*Prompt*
Look through the entries below, please, and copy every line with the word "icon".

Screenshot grounding data:
· · ·
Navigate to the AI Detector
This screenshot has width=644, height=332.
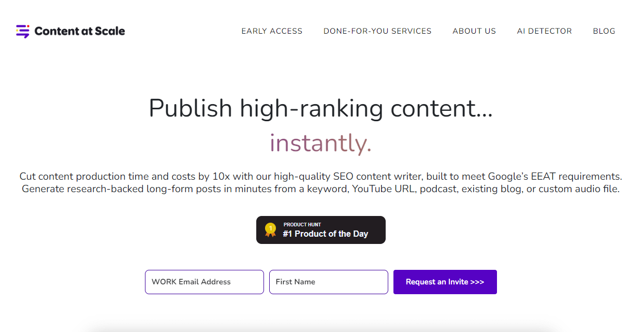coord(544,31)
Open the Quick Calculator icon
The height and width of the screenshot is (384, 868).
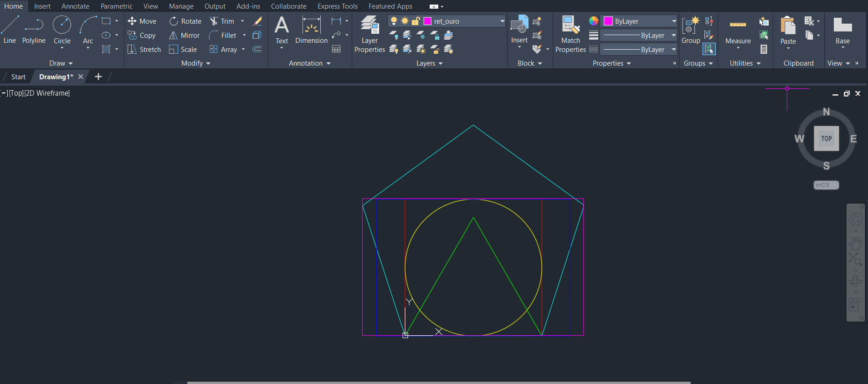pyautogui.click(x=764, y=49)
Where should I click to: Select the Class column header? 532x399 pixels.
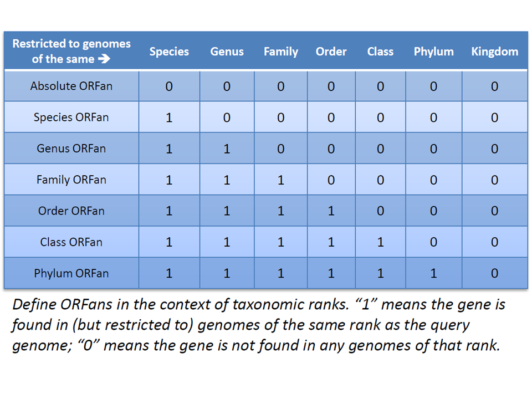pyautogui.click(x=380, y=52)
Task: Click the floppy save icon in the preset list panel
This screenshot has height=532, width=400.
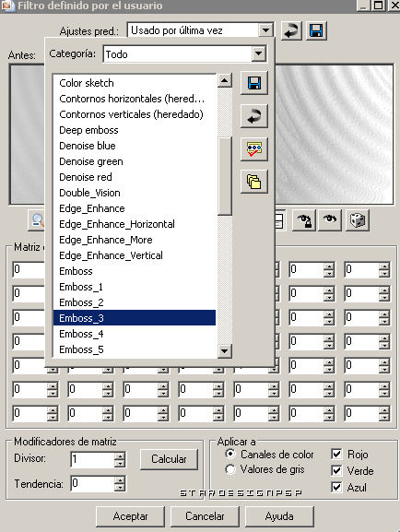Action: (x=254, y=83)
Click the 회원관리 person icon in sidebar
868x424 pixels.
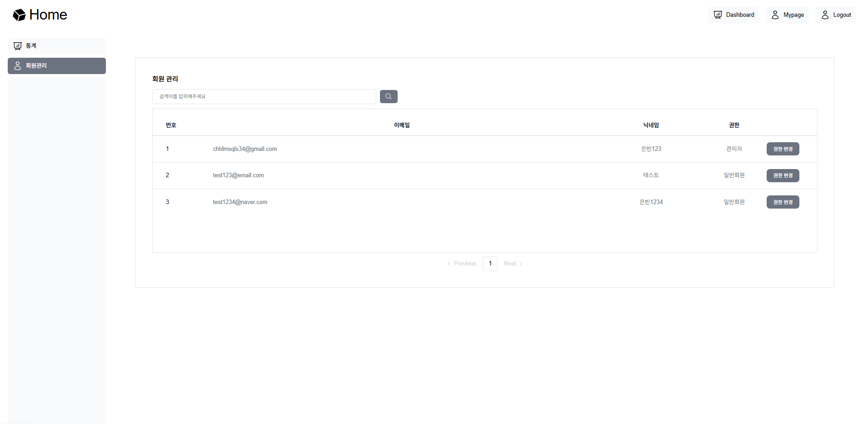click(x=18, y=66)
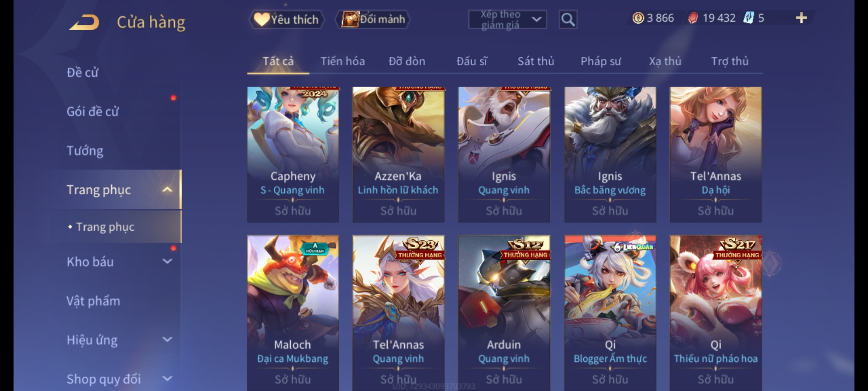Expand Shop quy đổi section

[x=167, y=378]
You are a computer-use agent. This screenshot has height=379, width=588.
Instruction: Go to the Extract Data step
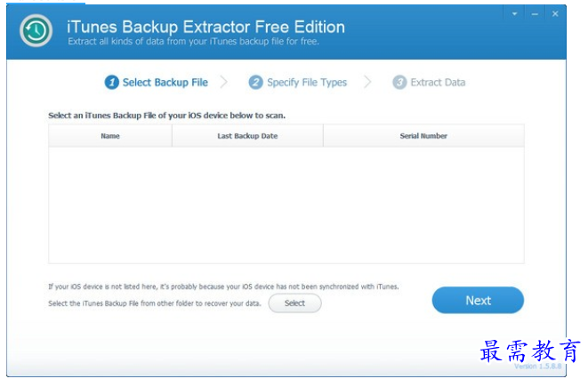438,82
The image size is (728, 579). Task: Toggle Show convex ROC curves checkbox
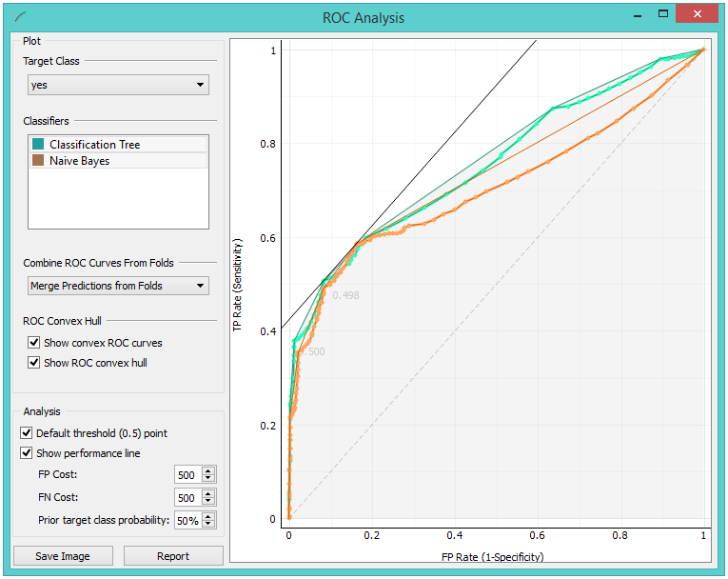tap(34, 343)
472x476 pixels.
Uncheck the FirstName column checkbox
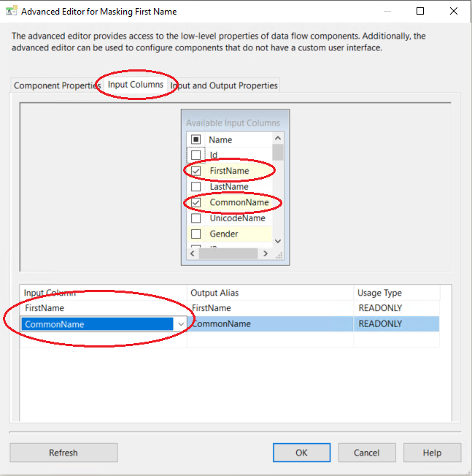coord(196,171)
· · ·
*Exercise solution*
Open the Quick Calculator icon
Task: Click the floppy save icon in the preset list panel
Click the 회원관리 person icon in sidebar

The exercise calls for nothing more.